Dataset entries
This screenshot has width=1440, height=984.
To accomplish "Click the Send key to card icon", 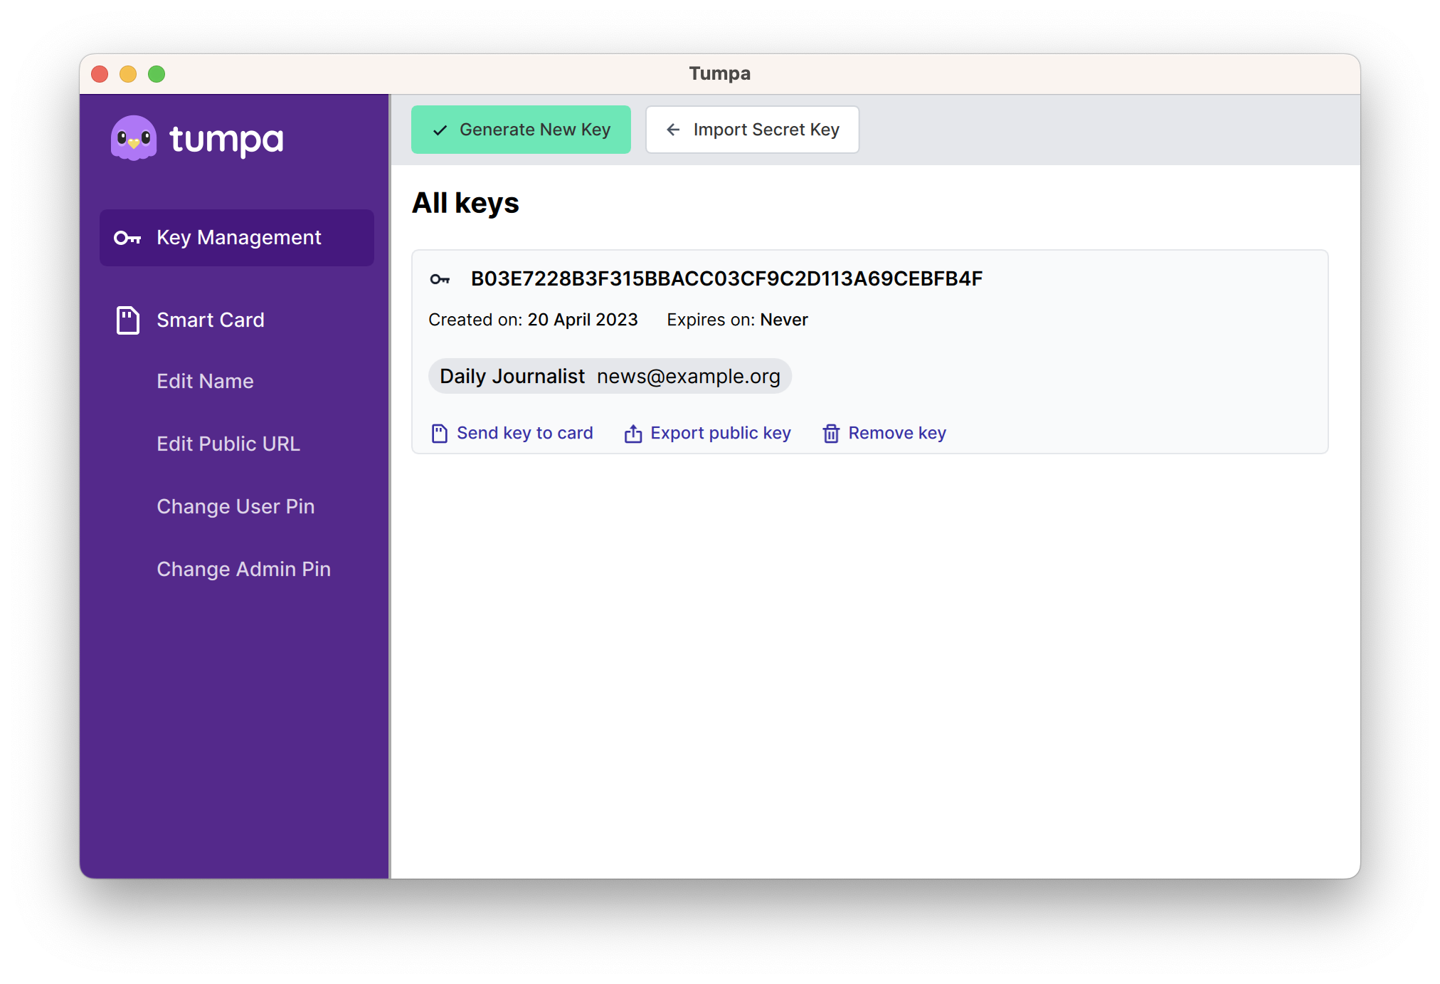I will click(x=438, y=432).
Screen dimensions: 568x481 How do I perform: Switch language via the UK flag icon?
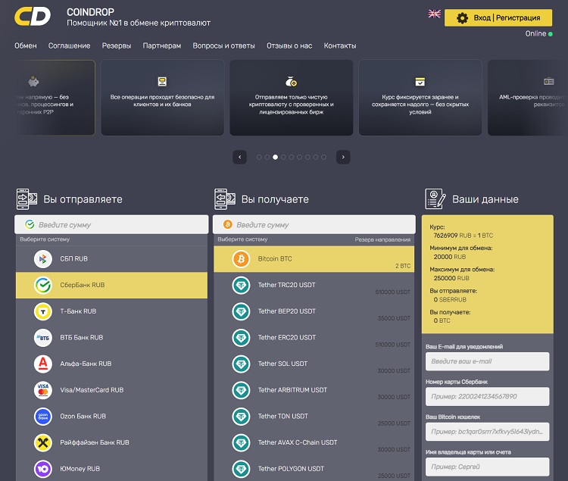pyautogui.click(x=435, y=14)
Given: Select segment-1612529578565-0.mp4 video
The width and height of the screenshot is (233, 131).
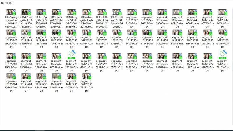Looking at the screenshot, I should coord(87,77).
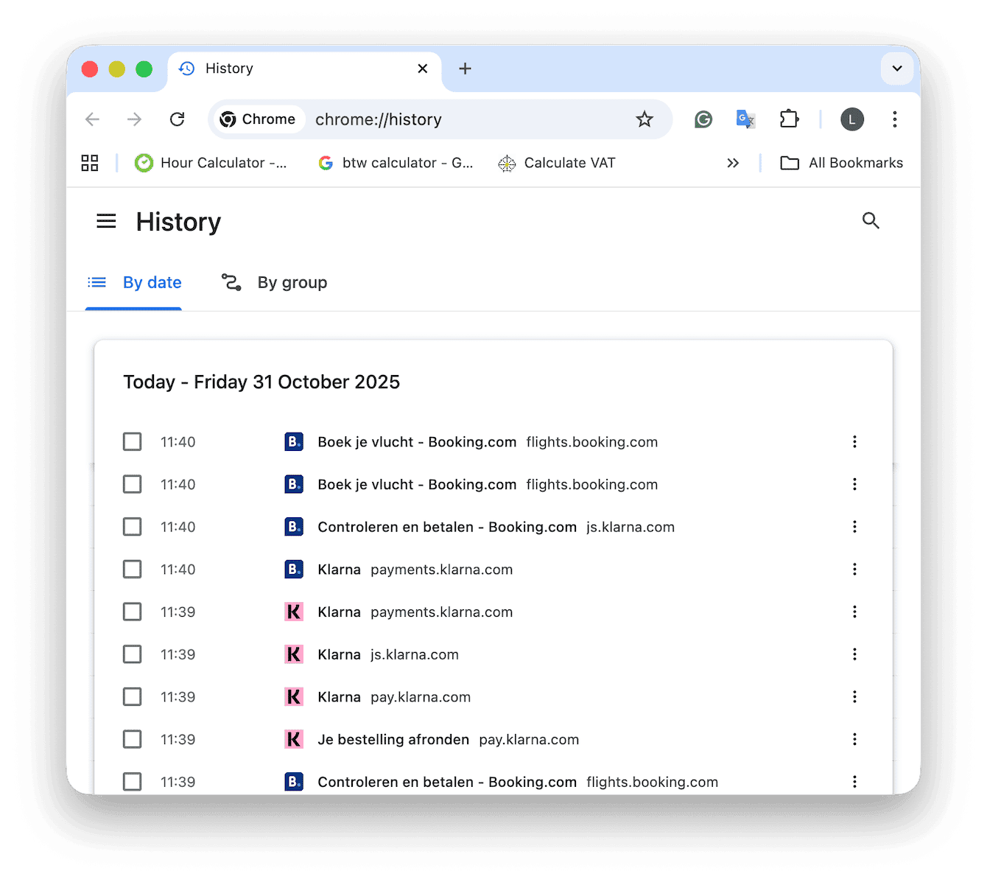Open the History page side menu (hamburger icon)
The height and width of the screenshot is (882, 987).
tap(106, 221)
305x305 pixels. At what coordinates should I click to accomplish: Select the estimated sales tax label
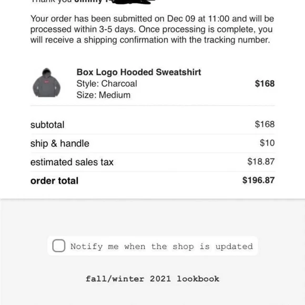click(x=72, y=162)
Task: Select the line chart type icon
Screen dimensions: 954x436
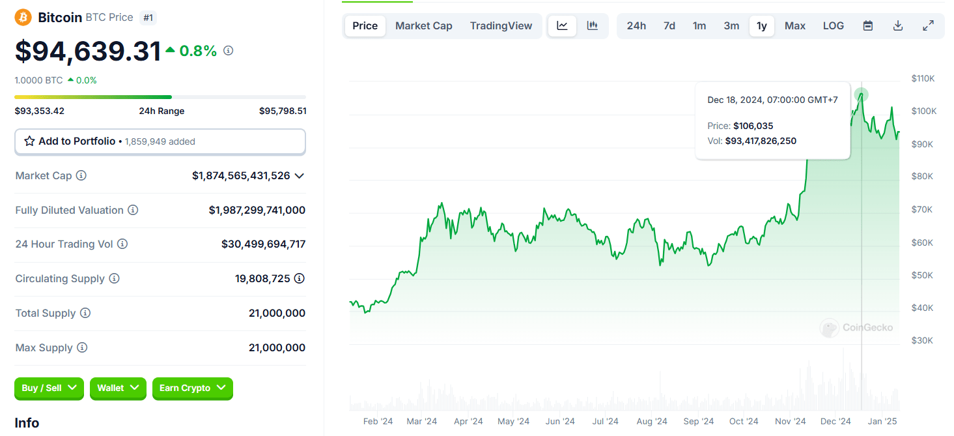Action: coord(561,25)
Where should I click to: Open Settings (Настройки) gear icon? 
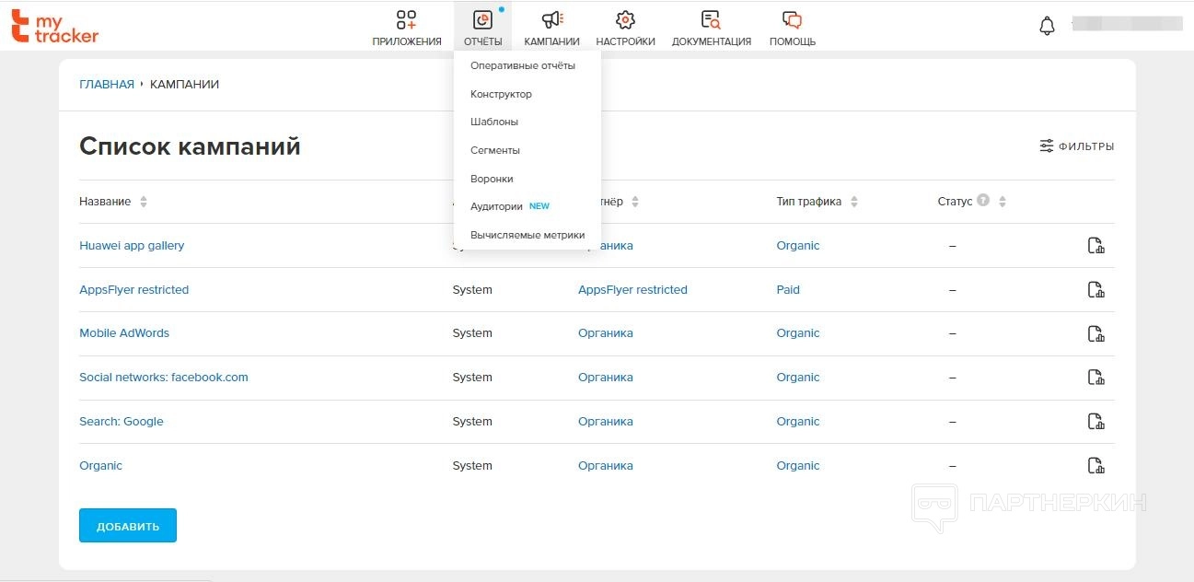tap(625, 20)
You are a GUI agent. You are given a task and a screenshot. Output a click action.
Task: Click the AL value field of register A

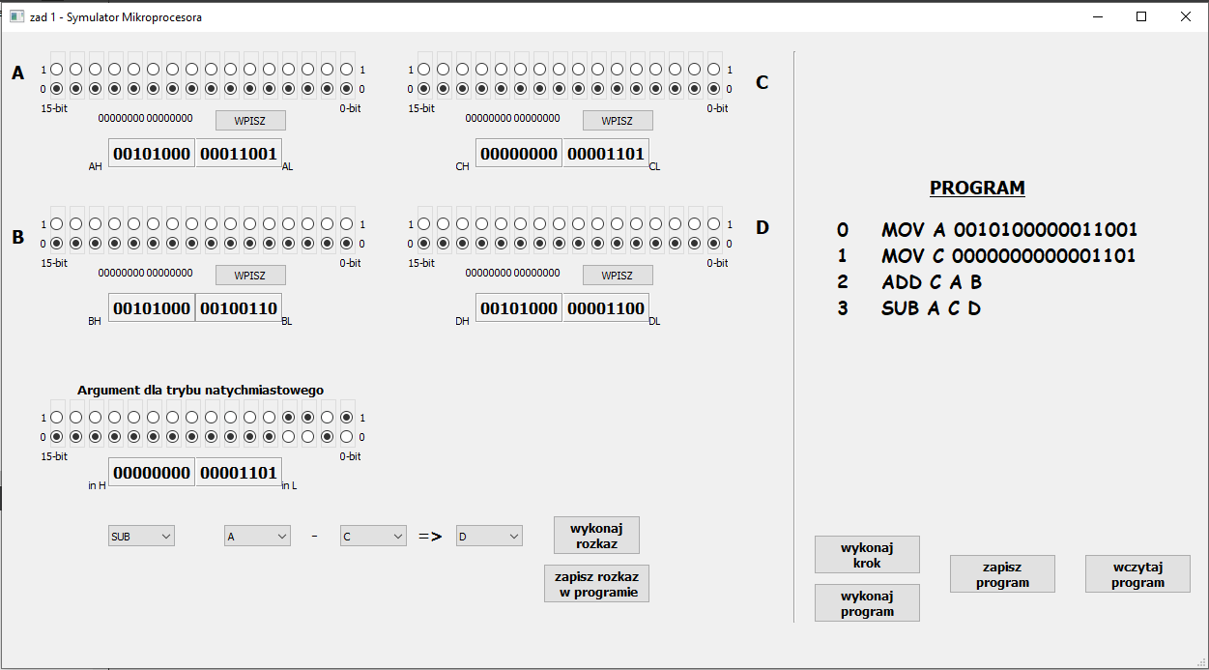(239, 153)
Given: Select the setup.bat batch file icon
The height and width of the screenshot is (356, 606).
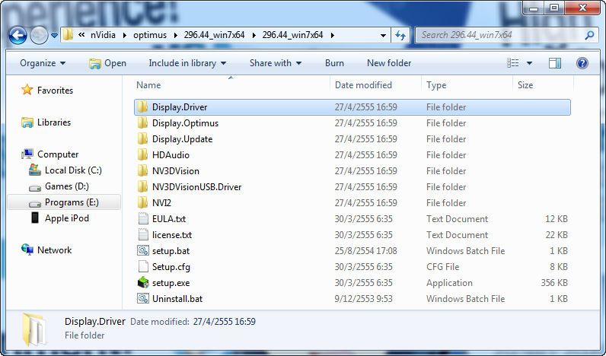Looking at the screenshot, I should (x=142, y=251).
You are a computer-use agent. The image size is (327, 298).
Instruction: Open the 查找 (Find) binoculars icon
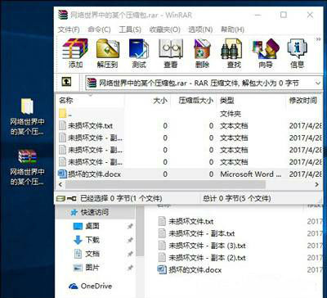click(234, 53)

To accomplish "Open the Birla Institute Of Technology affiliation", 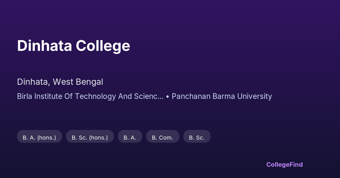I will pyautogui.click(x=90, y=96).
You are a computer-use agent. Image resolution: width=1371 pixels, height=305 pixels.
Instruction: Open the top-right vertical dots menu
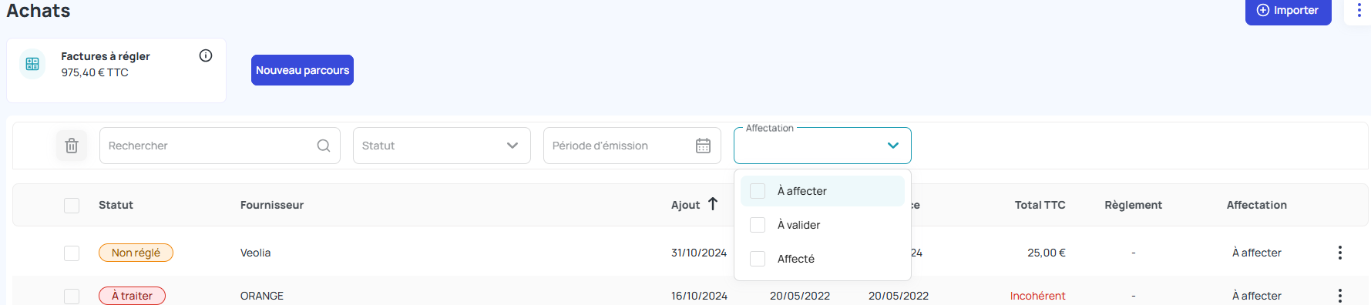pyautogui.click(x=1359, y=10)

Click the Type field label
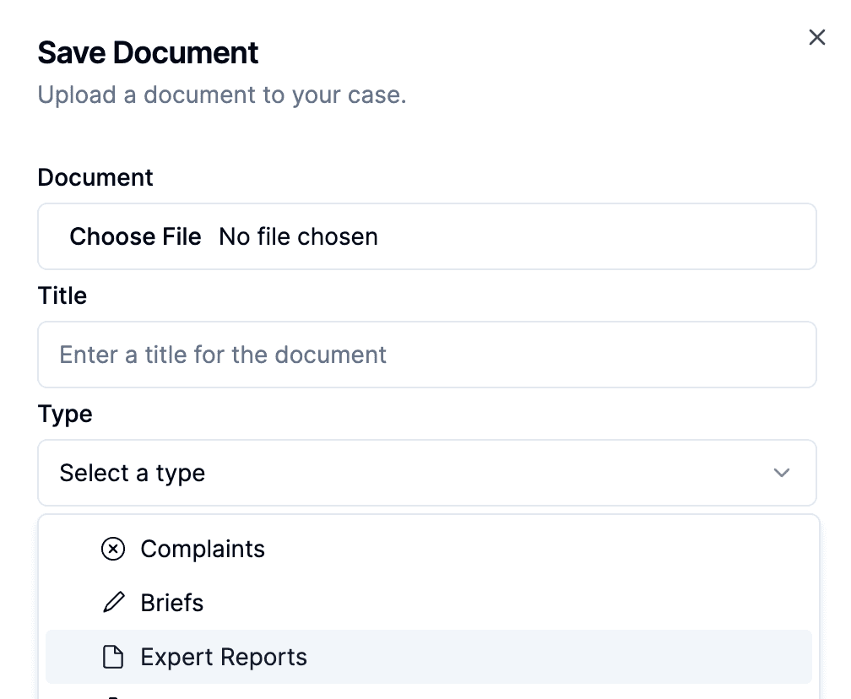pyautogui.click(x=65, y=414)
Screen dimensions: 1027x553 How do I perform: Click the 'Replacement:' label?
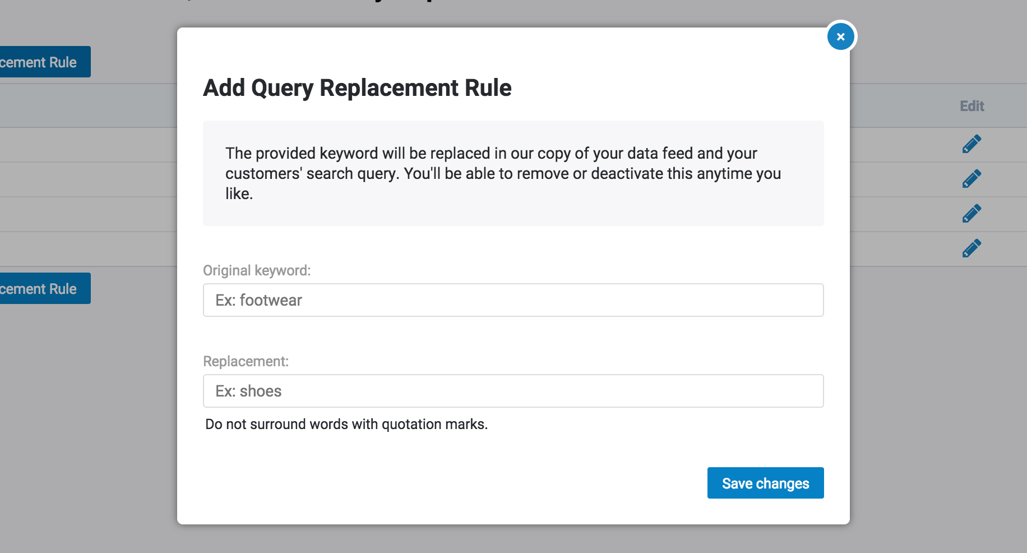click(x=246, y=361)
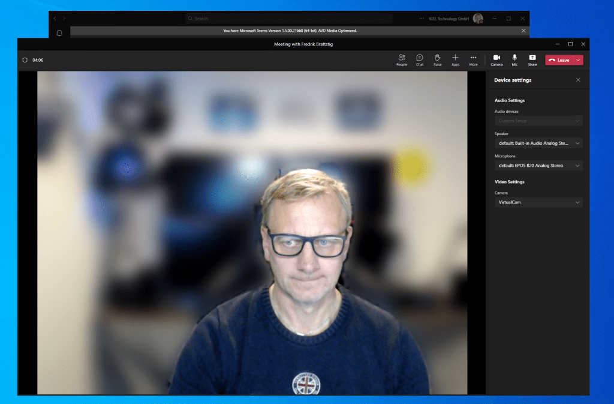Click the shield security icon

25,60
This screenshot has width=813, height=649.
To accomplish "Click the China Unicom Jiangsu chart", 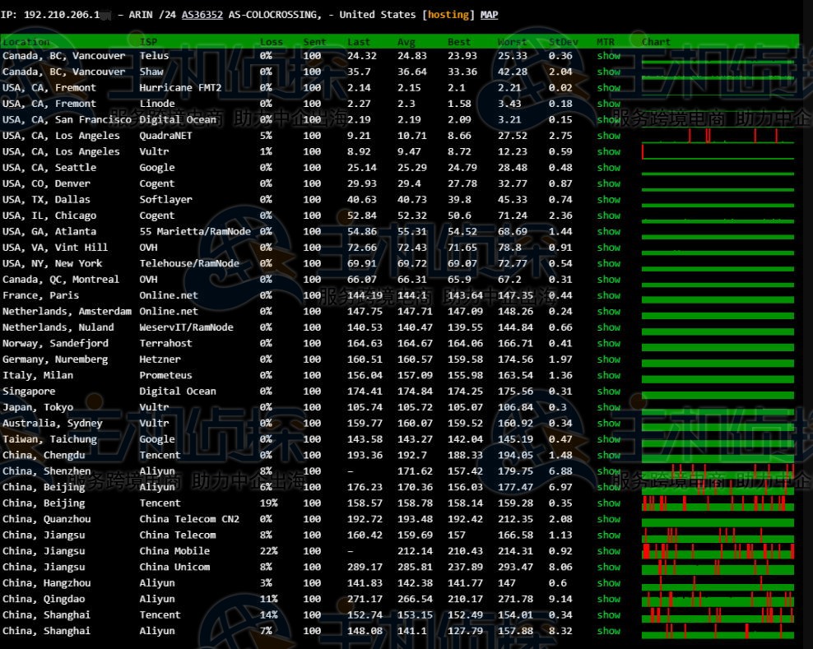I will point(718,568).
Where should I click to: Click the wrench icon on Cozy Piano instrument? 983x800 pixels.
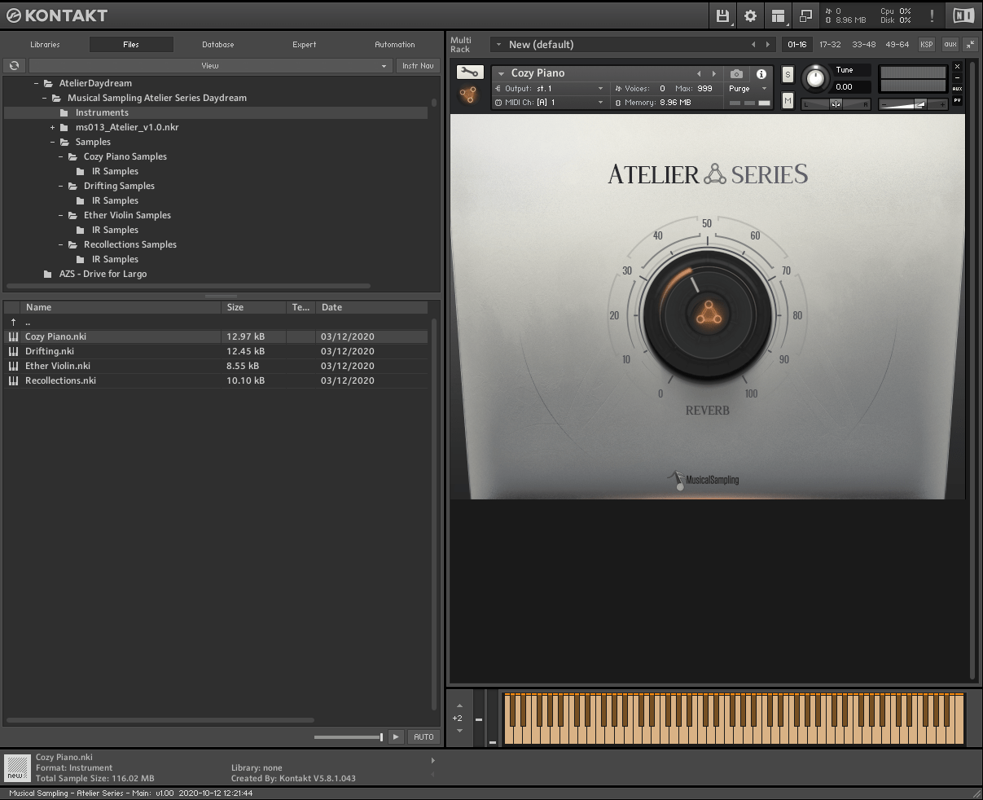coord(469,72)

Task to carry out
The result should be an exact copy of only the lines above from the one that holds "Where should I click to: Open" through the one that holds "Given: Select the setup.bat batch file icon", both ends included, without pictures.

Reply to the task
Where should I click to: Open Settings (Настройки) gear icon? 
tap(625, 20)
You are a GUI agent. You are given a task and a screenshot. Output a click action.
Task: Click the AL value field of register A

(239, 153)
Given: Select the setup.bat batch file icon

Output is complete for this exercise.